Los (des) encapuchados de la hora
Las posturas de R. I. Baduel generan inquietud y también desconfianza. Algo natural en un sistema político como el que tenemos. Absolutamente todos estamos bajo sospecha moral. Pero lo cierto y objetivo es que causan daño a la campaña del gobierno. Y mayor del que puede concebir y calcular el más hábil analista de la Sala Situacional.
Acotemos que el oficial de tan alta graduación habló después de colgar el uniforme. Así lo hizo un día ya distante Guacaipuro Lameda. Otros prefirieron portarlo al declarar a los distintos medios de comunicación social. Todos lo hicieron de cara al escenario y con las manos al descubierto.
El estudiantado que hoy rechaza la reforma constitucional no esconde su rostro. Esto desencaja al propio Presidente Chávez. La ira discursiva del domingo próximo pasado lo condujo a reconocer implícitamente tamaño acto de coraje. Invocó la presencia de los cuerpos de seguridad del Estado como el mejor remedio para aliviar la anomalía retórica que sufrió su ego. Porque él también tendrá que agarrar a la muchachada que destruye los bienes públicos. Todo debe atenderlo él personalmente. Aunque tuvo otro desliz verbal que los televidentes pudimos inmediatamente notariar. Narciso no reconoce que el subconsciente es delator. Sapo y hasta renegado para los psicólogos de feria.
Citó una vieja lista de los viejos encapuchados que hoy son gobierno. Esta última circunstancia únicamente los hace notables. Ni Irving M. Copi pudo ilustrar mejor los rigores de un ejercicio de lógica formal. Tácitamente Hugo Chávez reconoció la cobardía de aquellos lanzadores de piedras que reclamaban hasta sus días de asueto carnestolendo. Falló después en el viraje rabioso del discurso. Querían matarlos dijo.
Diez años atrás contribuimos a la realización de un seminario internacional sobre la antipolítico. Quizá precursor en la Venezuela animada por el adjetivo fácil y revanchista. Jamás sospechamos que pudieran trepar las escaleras del poder. Por ello es que las sedes de los organismos públicos parecen unas fortalezas medioevales en medio de la deteriorada urbe postmoderna. Temen al descontento popular encapuchando los confortables edificios que ocupan. Una ligera mirada al Capitolio Federal lo avisa. Están de plácemes los contratistas. Las rejas y la ancha jardinería alejan al pueblo de los parlamentarios y de las impecables fachadas varias veces refaccionadas en el mes. Mientras tanto los más pobres no pueden ocultar su desesperada realidad.
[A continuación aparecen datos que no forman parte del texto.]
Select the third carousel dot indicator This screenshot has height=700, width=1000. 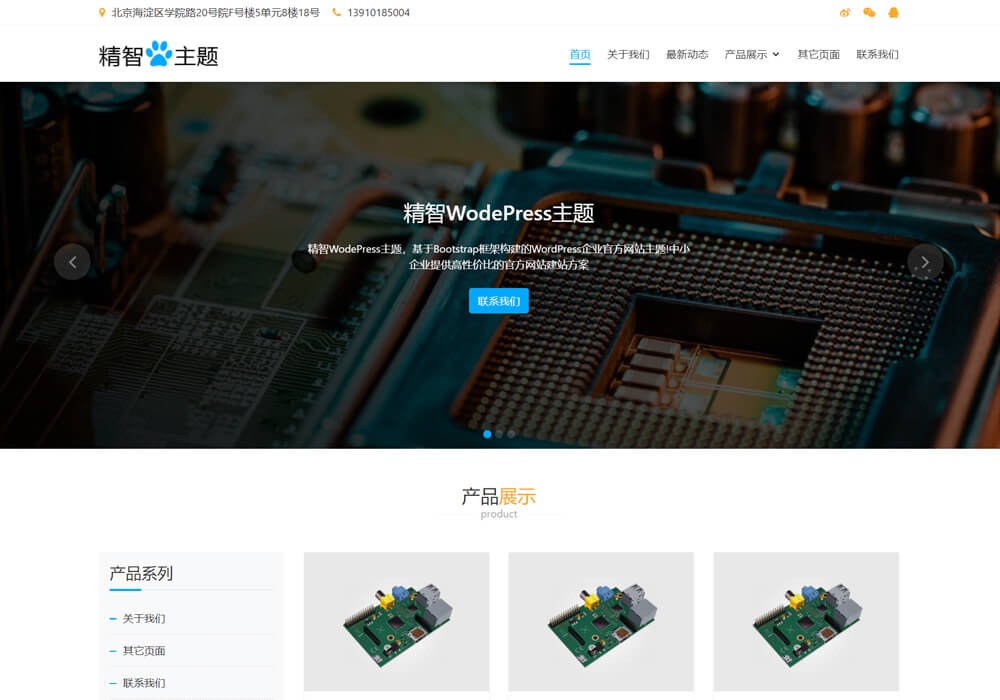(x=511, y=434)
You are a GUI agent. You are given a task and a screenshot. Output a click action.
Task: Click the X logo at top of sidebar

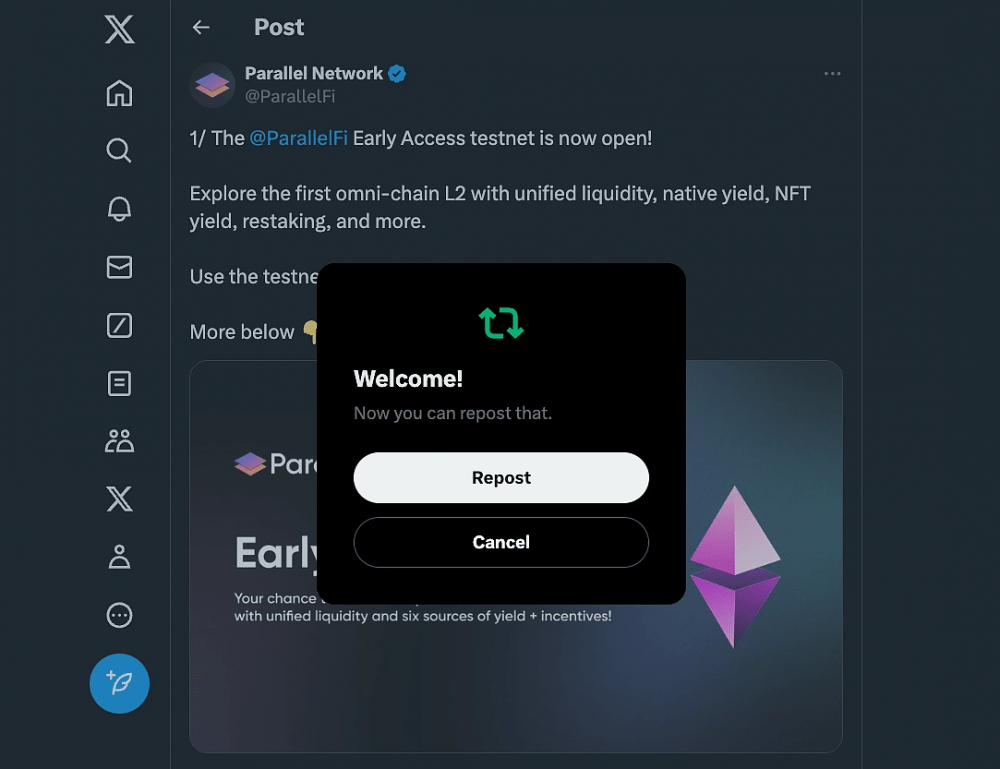click(119, 29)
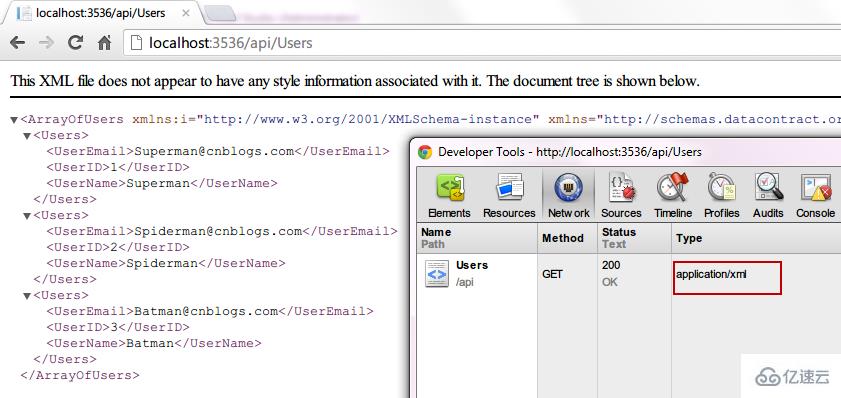
Task: Open a new tab with blank tab button
Action: click(x=221, y=14)
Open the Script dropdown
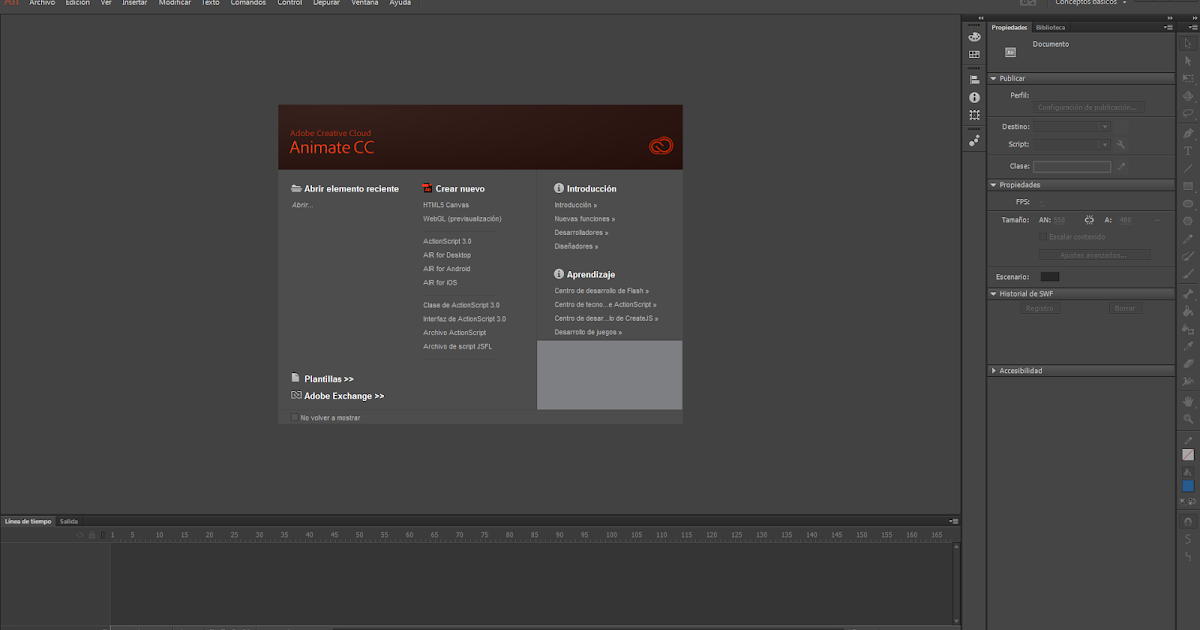 (x=1103, y=144)
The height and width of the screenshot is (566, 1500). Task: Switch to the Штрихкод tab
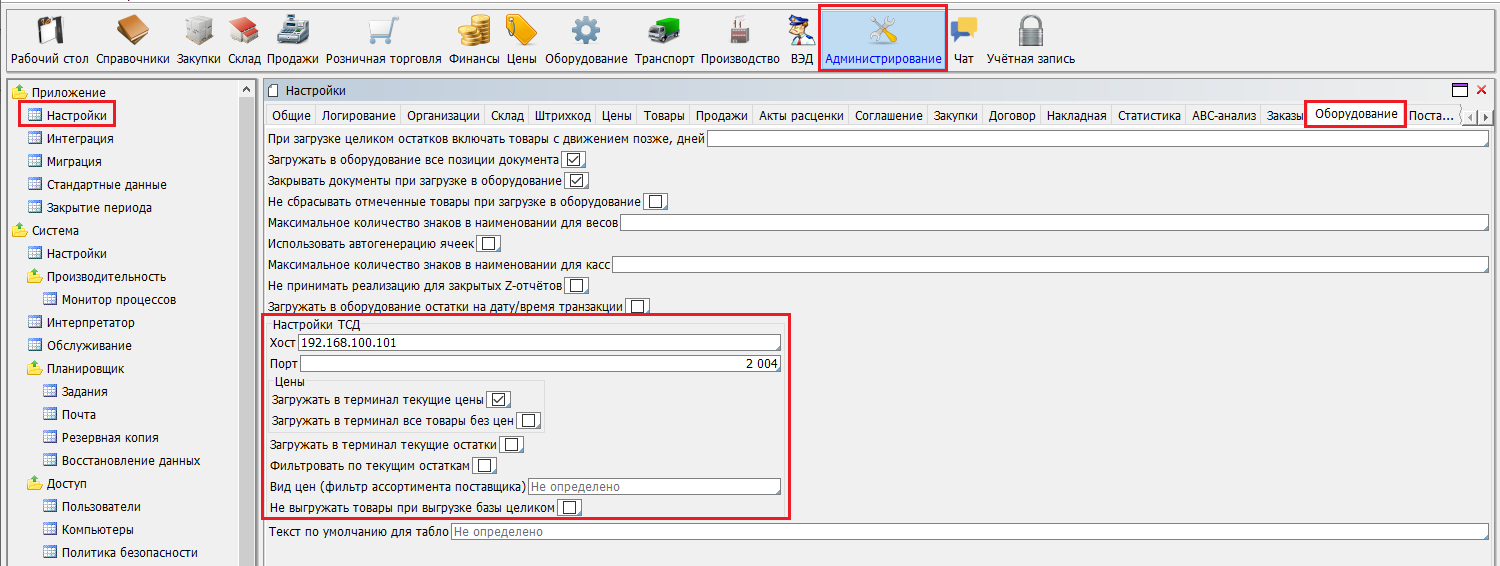562,116
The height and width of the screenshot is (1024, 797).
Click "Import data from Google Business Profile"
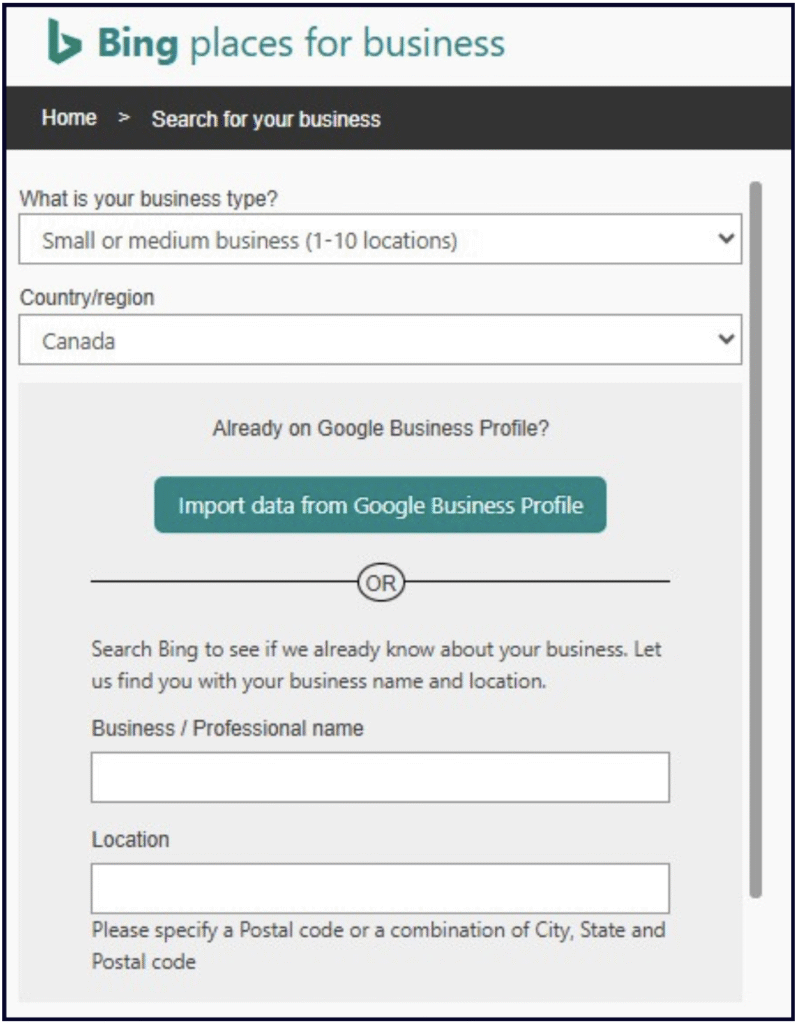pos(380,505)
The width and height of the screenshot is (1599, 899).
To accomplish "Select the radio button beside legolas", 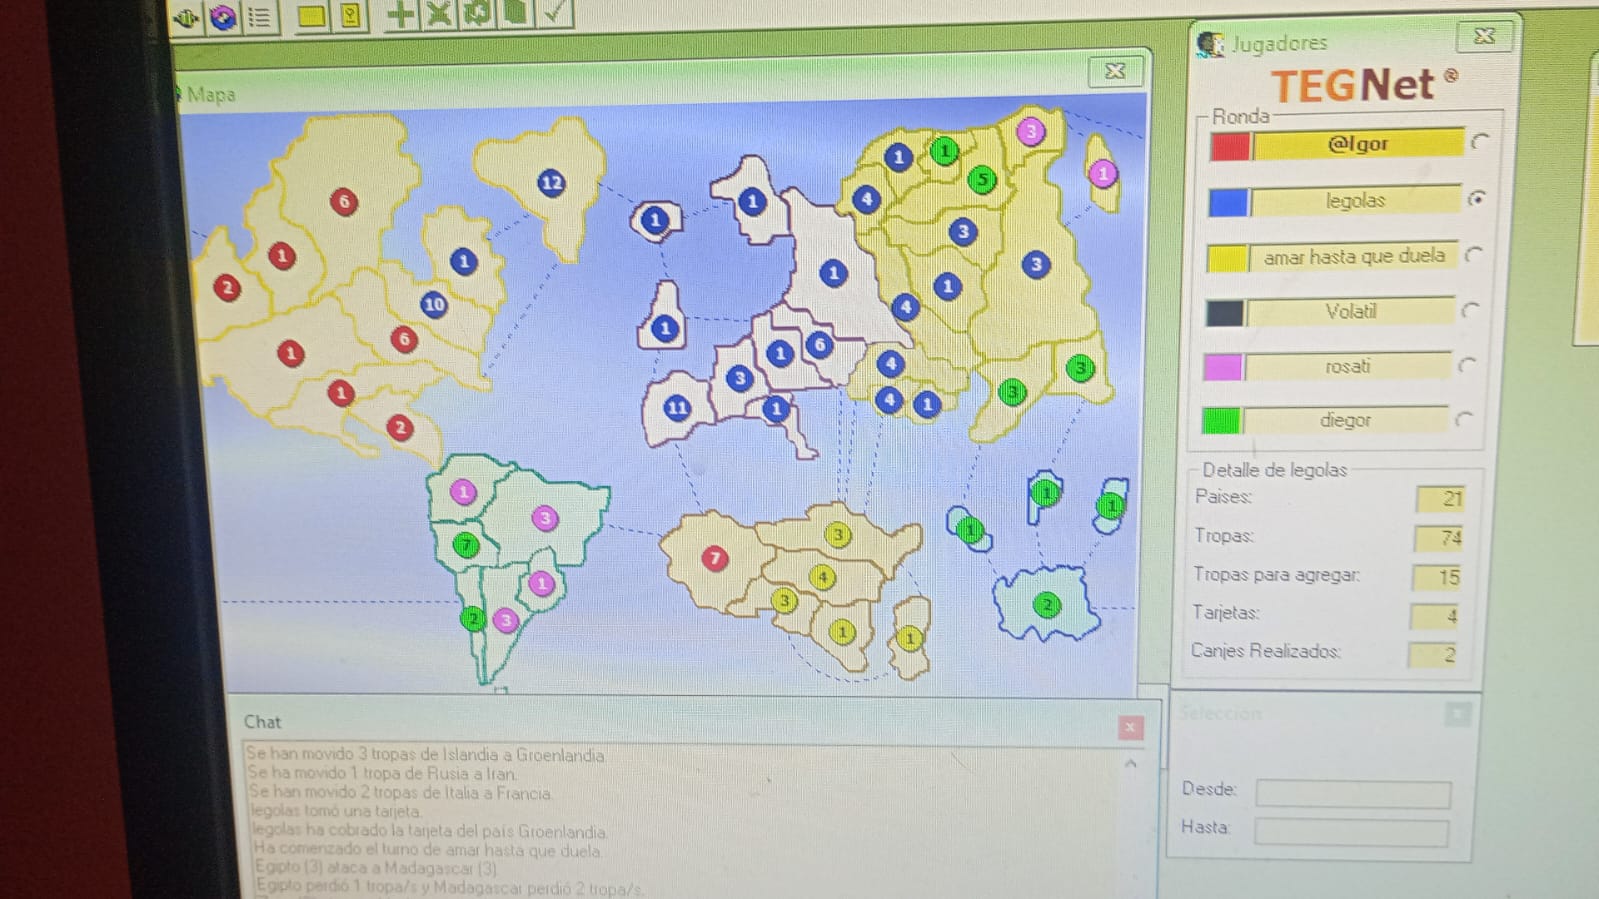I will (x=1476, y=198).
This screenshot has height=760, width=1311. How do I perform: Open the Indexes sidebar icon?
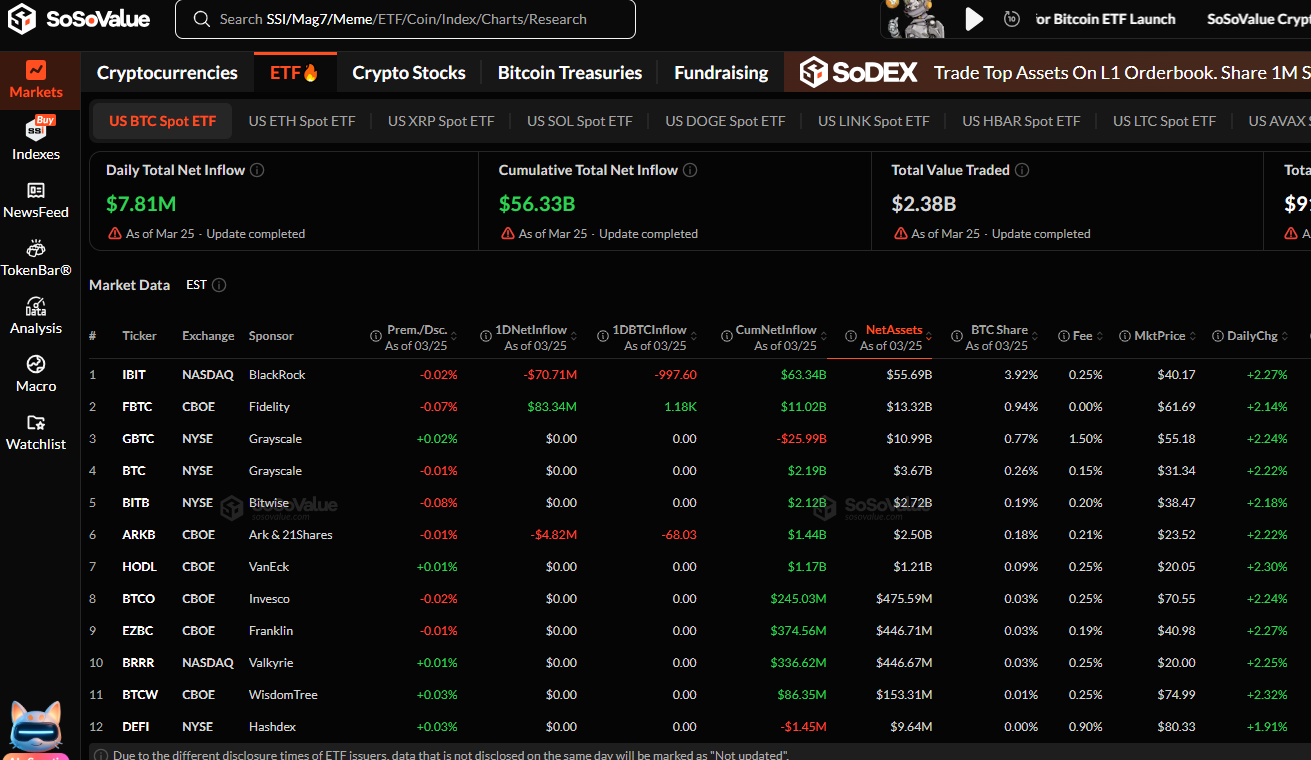point(36,139)
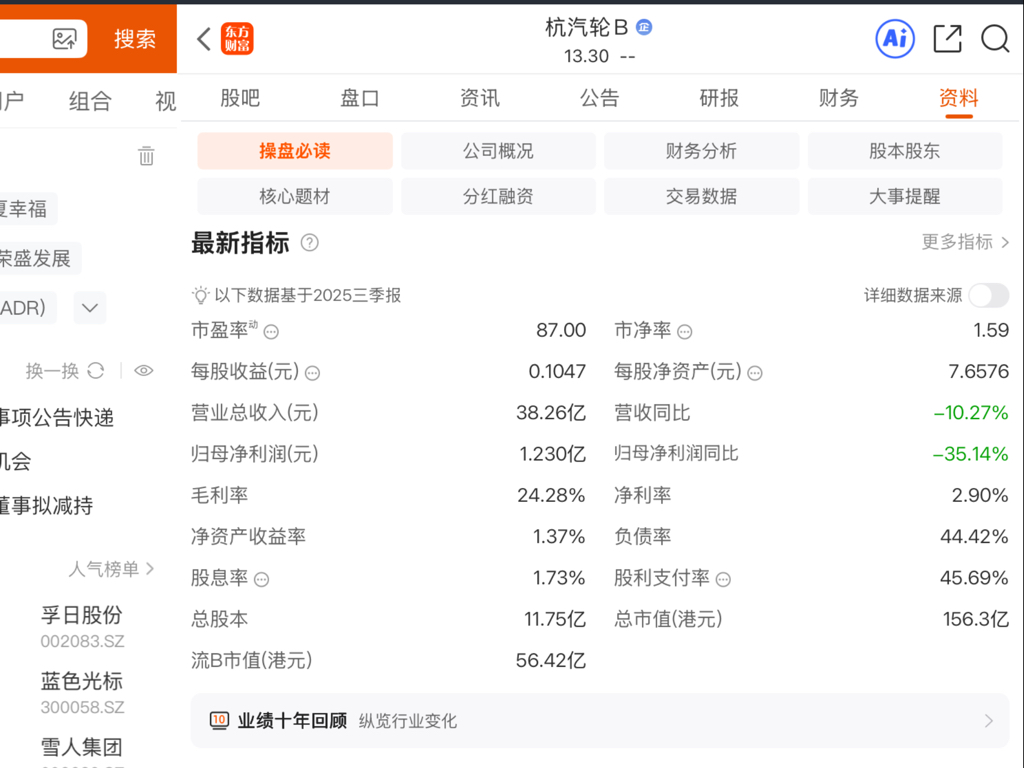Select the 分红融资 button
This screenshot has height=768, width=1024.
pos(498,196)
Ya hay quienes perfeccionan su mendicidad hamaqueándola en las calles. Se sientan a alquilar celulares. O realizar las tareas que una nostálgica prestancia mesocrática que les impedía. La sinceridad corre caudalosa por las venas y arterias de una sociedad que no ya no tiene tiempo de ocultarse.
Lo más risible es que los privilegiados del poder no aceptan siquiera la más decente y pacífica demostración de inconformidad ciudadana. Se inventan toda suerte de descalificaciones. Las más oscuras intenciones siempre son ajenas a su destino manifiesto. Y hay que decirlo sin complejos. Encuentran eco en sus más ingenuos seguidores debido a la inmensa pobreza ideológica y política que los embarga. La ironía final.